2. Indeed simply overwrite the old statistics.  This is as if the
   third training pass had never been done for older messages.

My intuition (which isn't worth much!) is that #2 is quirkier and riskier,
making much of the effect of the central-limit gimmicks depend solely on the
last batch of msgs trained on.  #1 should have much greater stability over
time, but that's not necessarily a good thing if the stability is bought at
the cost of not moving quickly enough toward the true state of the world.

Anyway, the only way to know is to try it.

> my plan is:
>
> 1. Receive 100 (configurable) messages "per day", with a
>   (configurable) percentage of those being spam.

You're ordering these by time received, right?

> 2. run the classifier on those messages and make 3 categories:
>    ham, spam, unsure.  I want to know how many fall into each
>    category on each "day".

I would like to see eight categories instead:

     ham sure correct
     ham sure incorrect
     ham unsure correct
     ham unsure incorrect

and the same four for spam.

> 3. some percentage (configurable) of each category will be fed
>    back into training each "day".

There's a world of interesting variations here <wink>.  For example, what if
you only feed it "sure but wrong" false positives and false negatives?  Or
only those plus "unsure but wrong" mistakes?  Or only the latter?  Etc.
Semi-realistic is to feed it all mistakes, and a random sampling from
correct results.  It's hard to know what people would really do, but I'm
*most* interested at first in what happens if intelligent use of the system
is made.

> 4. Plot fn and fp rate "per day" for .. 30 days (configurable) to
>    show how rates vary..

Note that there two f-n and two f-p rates under the clt schemes (the "sure"
and "unsure" mistake rates).

> 5. modulate max_discriminators, training feedback (% of messages
>   in each category fed back into system) vs. "days" to get a feel
>   for the results a typical user might expect..

Like such a beast exists <wink>.  I know one of my sisters well enough to
guess that she would feed it every false negative, and nothing else.

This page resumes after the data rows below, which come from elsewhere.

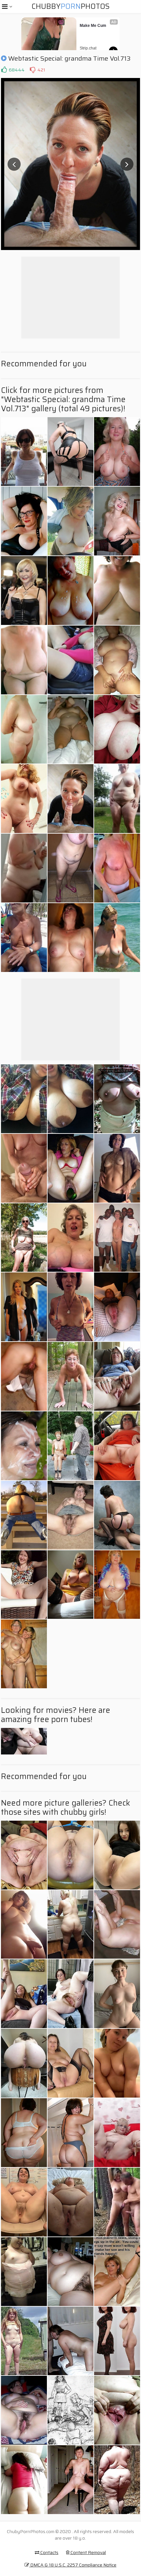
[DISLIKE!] (32, 70)
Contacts (48, 2552)
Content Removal (88, 2552)
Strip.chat (88, 48)
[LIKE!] (4, 70)
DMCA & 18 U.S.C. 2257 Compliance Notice (72, 2564)
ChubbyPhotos (70, 6)
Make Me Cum (93, 25)
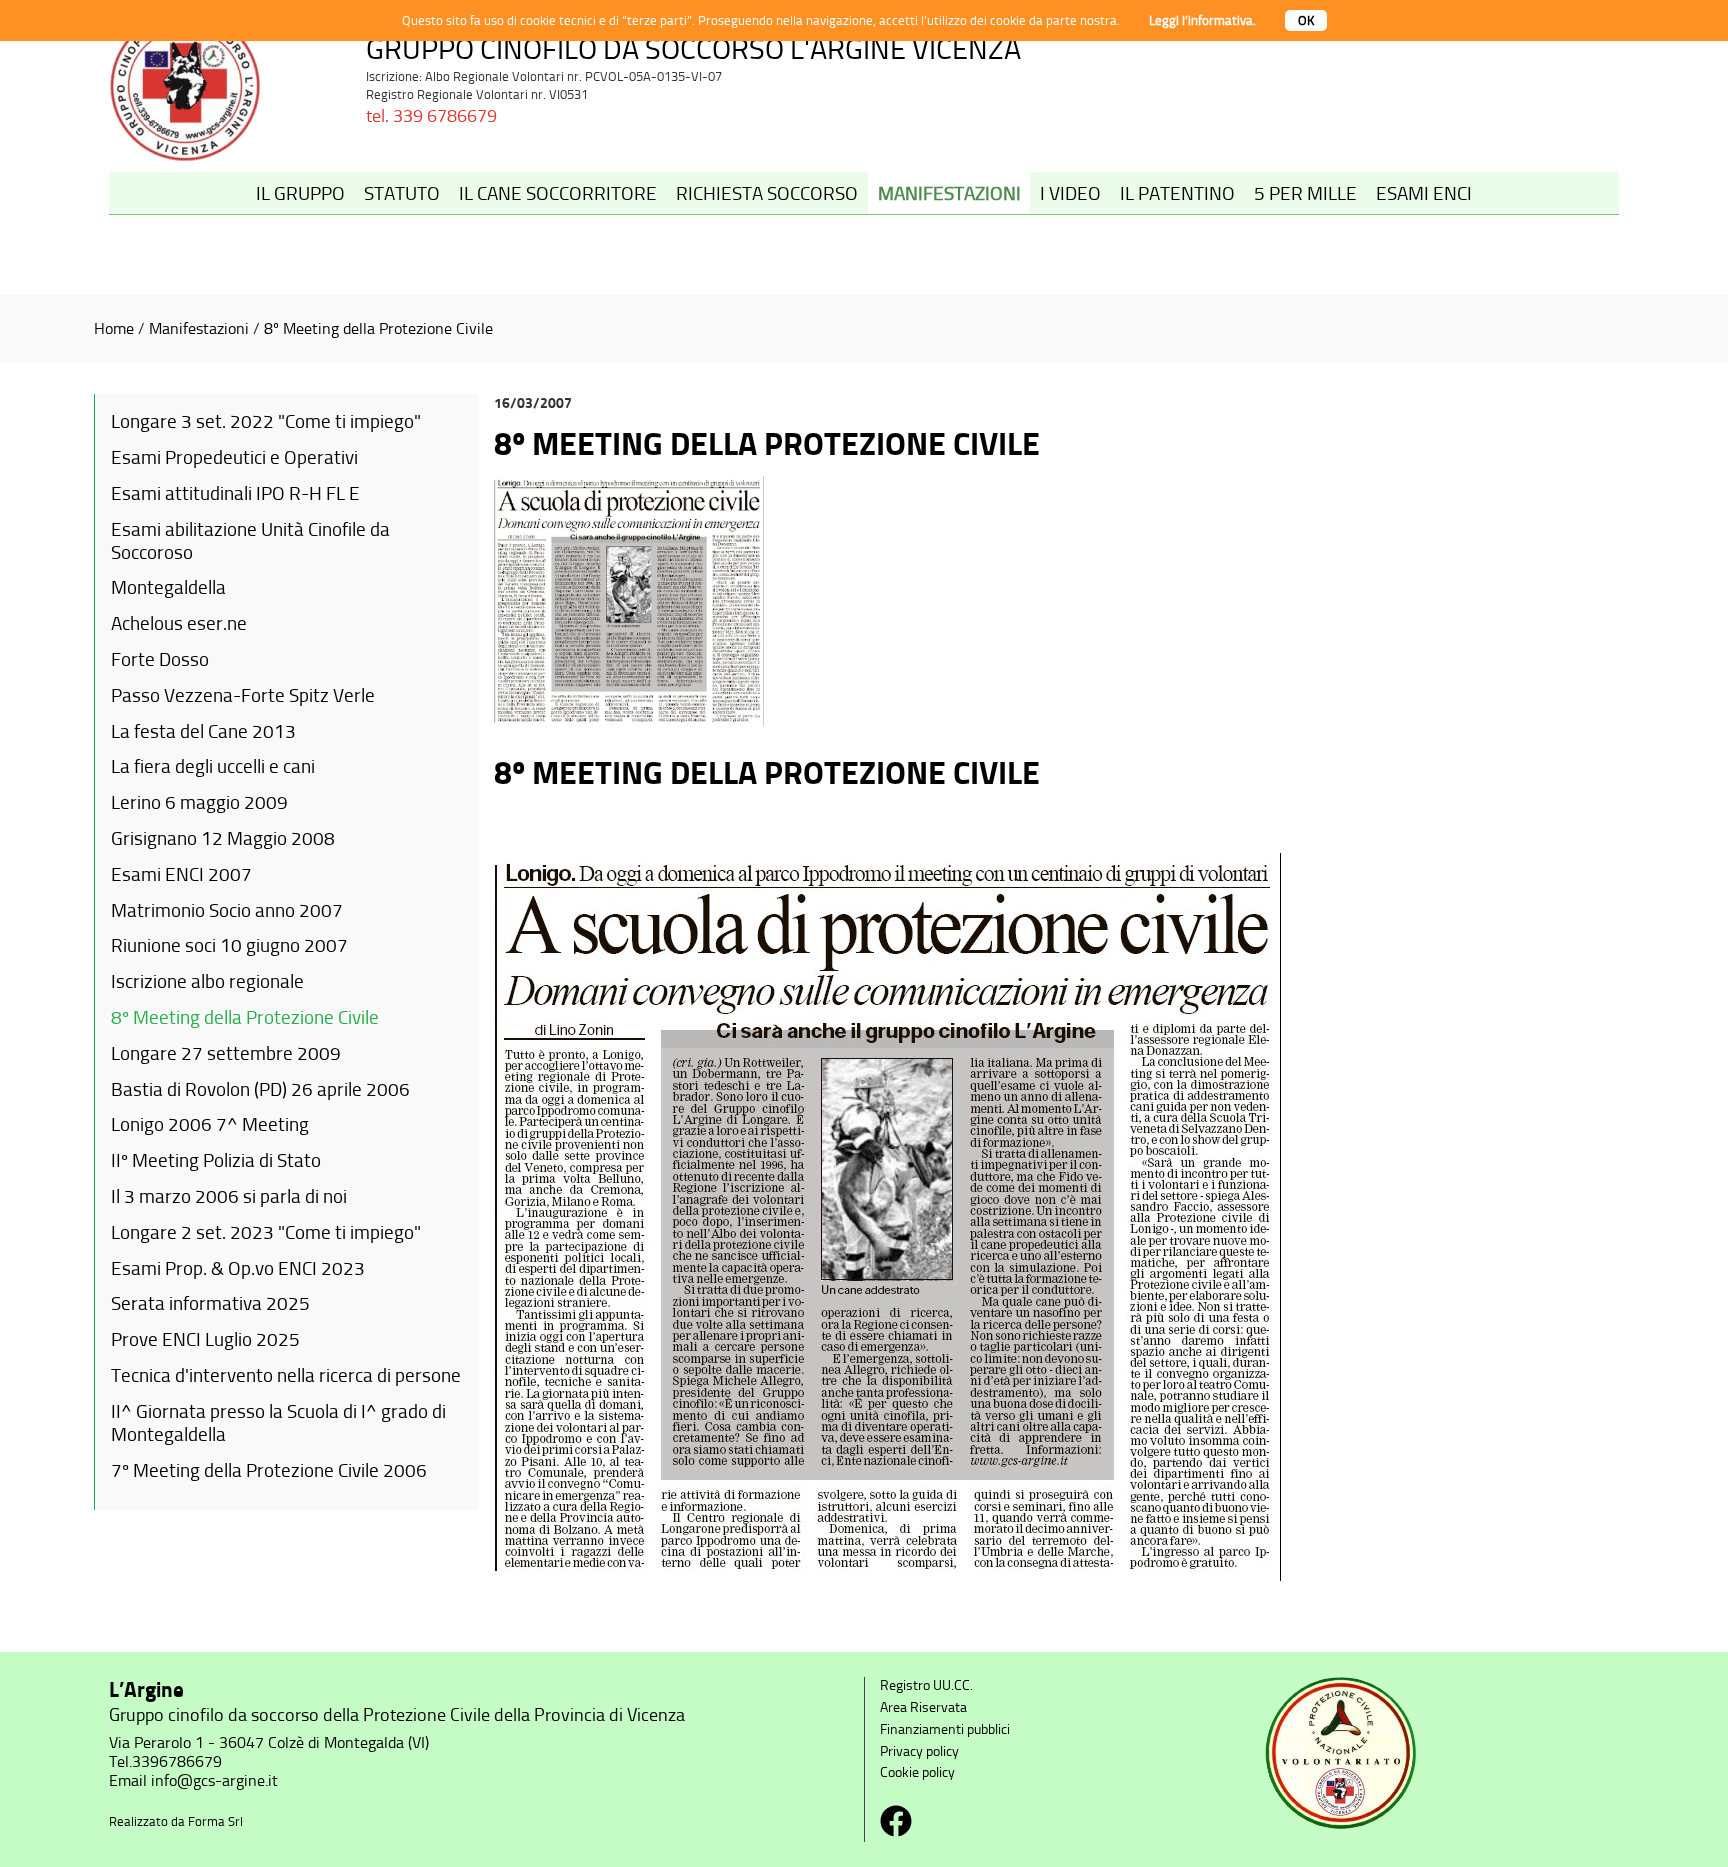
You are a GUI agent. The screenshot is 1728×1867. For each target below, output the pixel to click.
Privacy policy (919, 1751)
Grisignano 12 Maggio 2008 (223, 838)
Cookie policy (917, 1772)
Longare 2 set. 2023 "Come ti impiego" (266, 1232)
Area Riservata (923, 1707)
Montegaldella (168, 587)
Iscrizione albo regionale (207, 981)
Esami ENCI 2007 (181, 874)
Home (114, 328)
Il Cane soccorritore (558, 193)
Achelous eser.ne (179, 623)
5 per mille (1305, 193)
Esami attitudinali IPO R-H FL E (235, 493)
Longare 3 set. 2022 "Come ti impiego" (266, 421)
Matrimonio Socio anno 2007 (227, 910)
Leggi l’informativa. (1202, 20)
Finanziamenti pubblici (945, 1729)
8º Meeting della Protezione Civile (378, 328)
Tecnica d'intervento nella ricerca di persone (286, 1375)
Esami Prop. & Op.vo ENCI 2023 (238, 1268)
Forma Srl (215, 1821)
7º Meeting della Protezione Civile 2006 (269, 1470)
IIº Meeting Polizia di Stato (216, 1160)
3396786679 (177, 1761)
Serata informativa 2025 (210, 1303)
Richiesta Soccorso (767, 193)
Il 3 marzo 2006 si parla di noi (229, 1196)
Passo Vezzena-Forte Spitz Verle (243, 695)
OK (1306, 20)
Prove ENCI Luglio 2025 (205, 1339)
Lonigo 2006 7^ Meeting (210, 1124)
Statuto (402, 193)
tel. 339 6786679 (431, 116)
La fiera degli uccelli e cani (213, 766)
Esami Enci (1424, 193)
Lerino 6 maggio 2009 (199, 802)
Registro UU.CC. (926, 1685)
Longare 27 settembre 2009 (226, 1053)
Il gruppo (300, 193)
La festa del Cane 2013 (203, 731)
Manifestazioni (949, 193)
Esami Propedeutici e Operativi (234, 457)
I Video (1070, 193)
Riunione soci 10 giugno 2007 (229, 945)
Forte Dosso (160, 659)
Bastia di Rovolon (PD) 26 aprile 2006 (260, 1089)
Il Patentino (1177, 193)
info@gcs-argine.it (214, 1780)
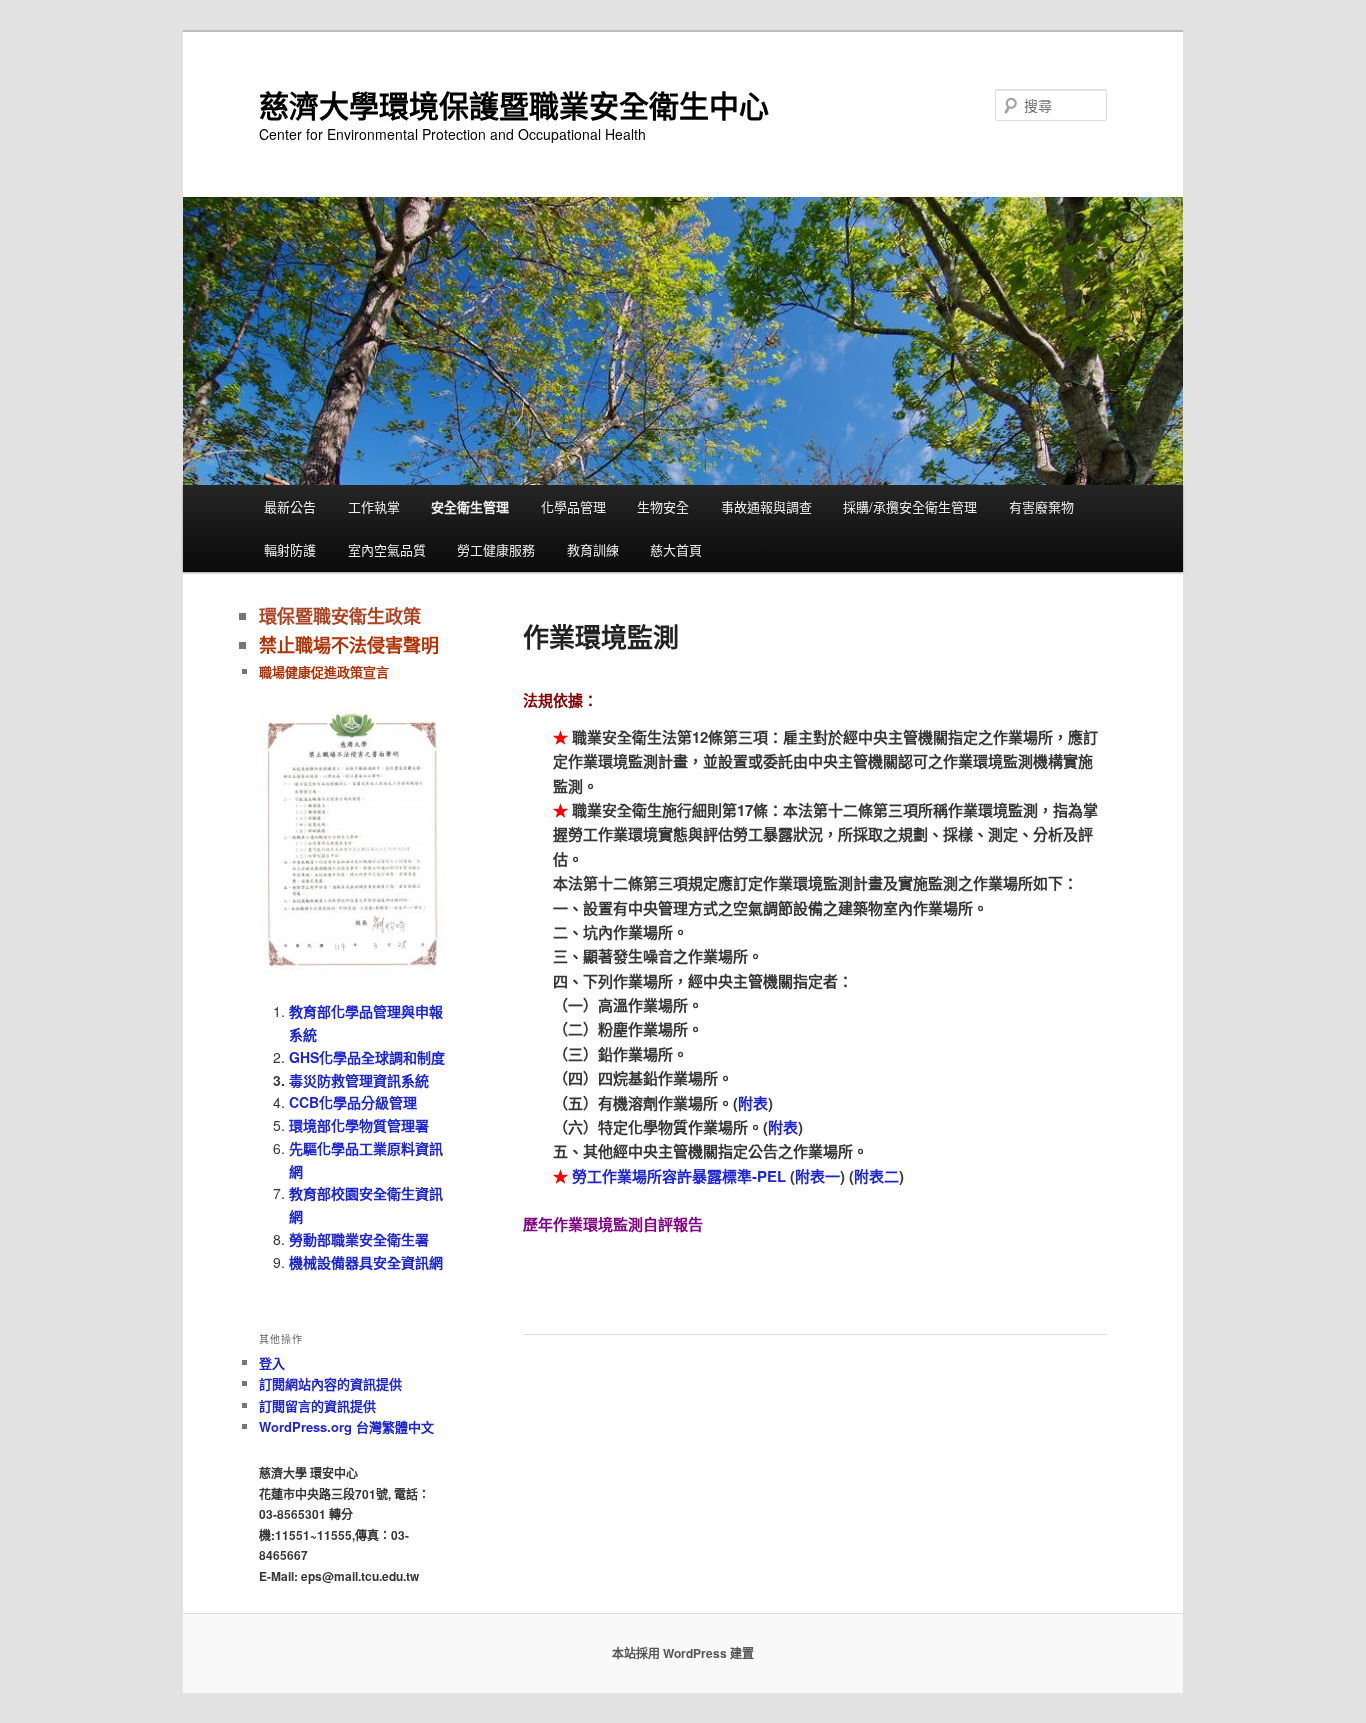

> 6. re-run testing using new classifier schemes..
>
> where do I start?

At step #1 <wink>.  You'll need a custom test driver, but those are easy
enough to write.  Really stare at the differences between, e.g., timtest.py
and timcv.py:  the differences between strategies as different as a grid
driver and a cross-validation driver amount to a few dozen lines of code in
one function.

For this, something like:

d = TestDriver.Driver()
ham, spam = some initial set of msgs to get things started
d.train(ham, spam)

for day in range(number_of_days):
    ham, spam = get the day's new msgs
    d.test(ham, spam)
    d.finishtest()
    print out whatever stats you want, athough d.finishtest()
        automatically prints out all the stuff you're interested
        in, so this may be much more a matter of writing a
        custom output analyzer; inferring the 4 error rates
        from pairs of 4-line histograms would be a PITA that we
        could make easier (adding new "-> <stat>" lines is easy, and
        harmless so long as they're not easily confusable with
        the lines of this kind other programs are already
        extracting)
    ham2, spam2 = the msgs from ham & spam you want to train on
    d.train(ham2, spam2)
d.alldone()